That’s the risk you take on with promoting right to repair.
It’s be better if we had stronger consumer legislation globally that forces manufacturer responsibility rather than demand we can do the job ourselves.
Imagine if you bought a laptop and the battery died after 2 years and the state mandated option was for the manufacturer to buy it back at 60% of the original value because it didn’t last the prescribed 6 year life span. Removable batteries would appear overnight in everything.
Imagine that at the end of the useful life the manufacturer had to buy it back for 20% of the value to recycle it. Global trash heaps would disappear overnight.
I like the idea of mature, self-responsible people.
Who can be trusted to make decisions by themself.
And the right to repair aims not, that everyone should fix their devices by themself, but that everyone who is capable, has the possibility to do so.
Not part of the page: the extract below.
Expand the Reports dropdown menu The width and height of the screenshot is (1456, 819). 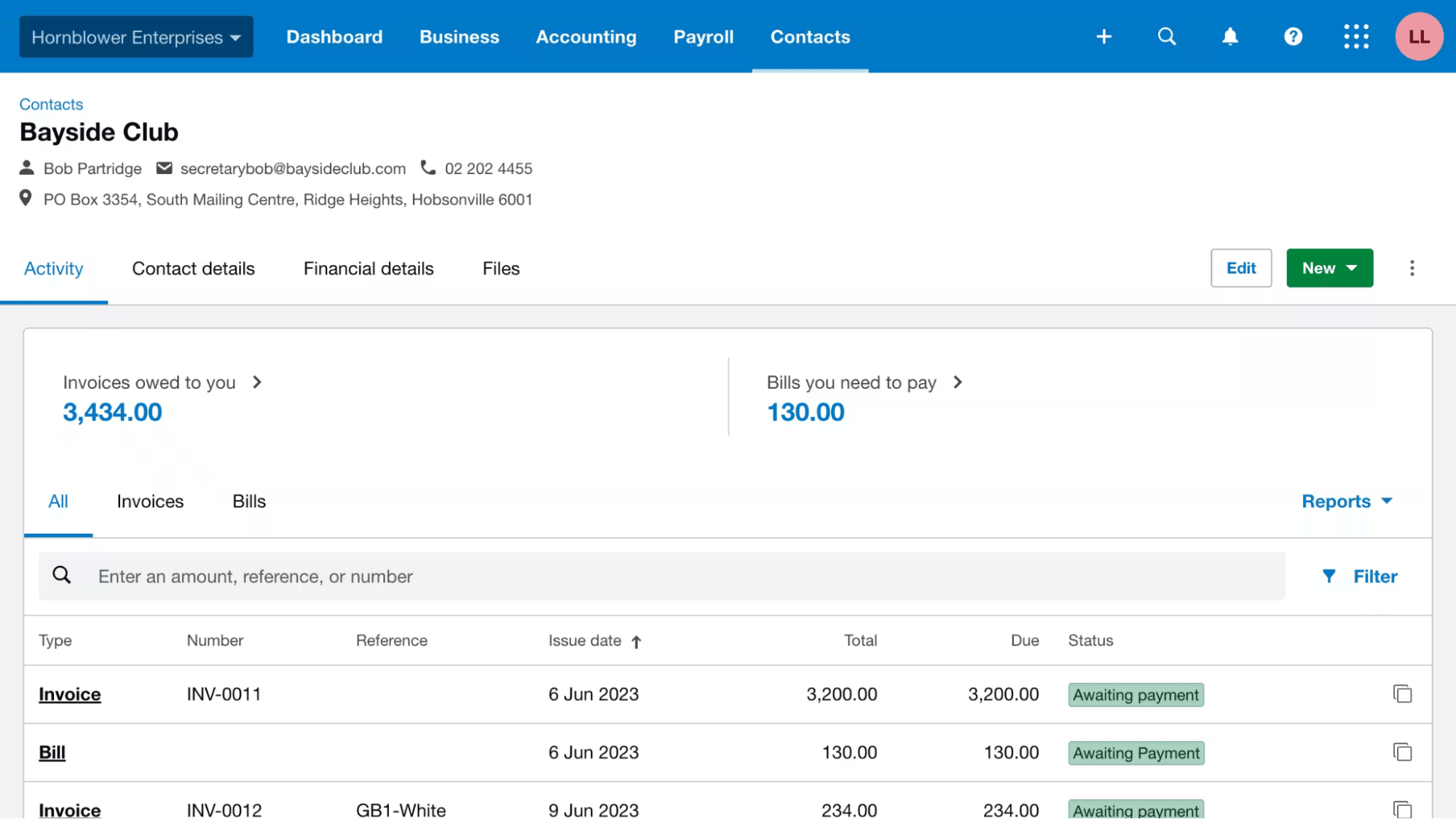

Like repair shops. Or skilled individuals. And those who think they are more competent, than they actually are ... find always ways of shooting themself in the foot. I would not want to punish everyone else because of it.
I think if you look at the actual current state of the repair industry it’d scare you off the idea fairly quickly. There are very few competent people and even fewer business where competence is promoted.
I’m going to slap Rossman here as well who does some pretty scary hack jobbery and passes it off as a fit for purpose repair rather than a data recovery last resort.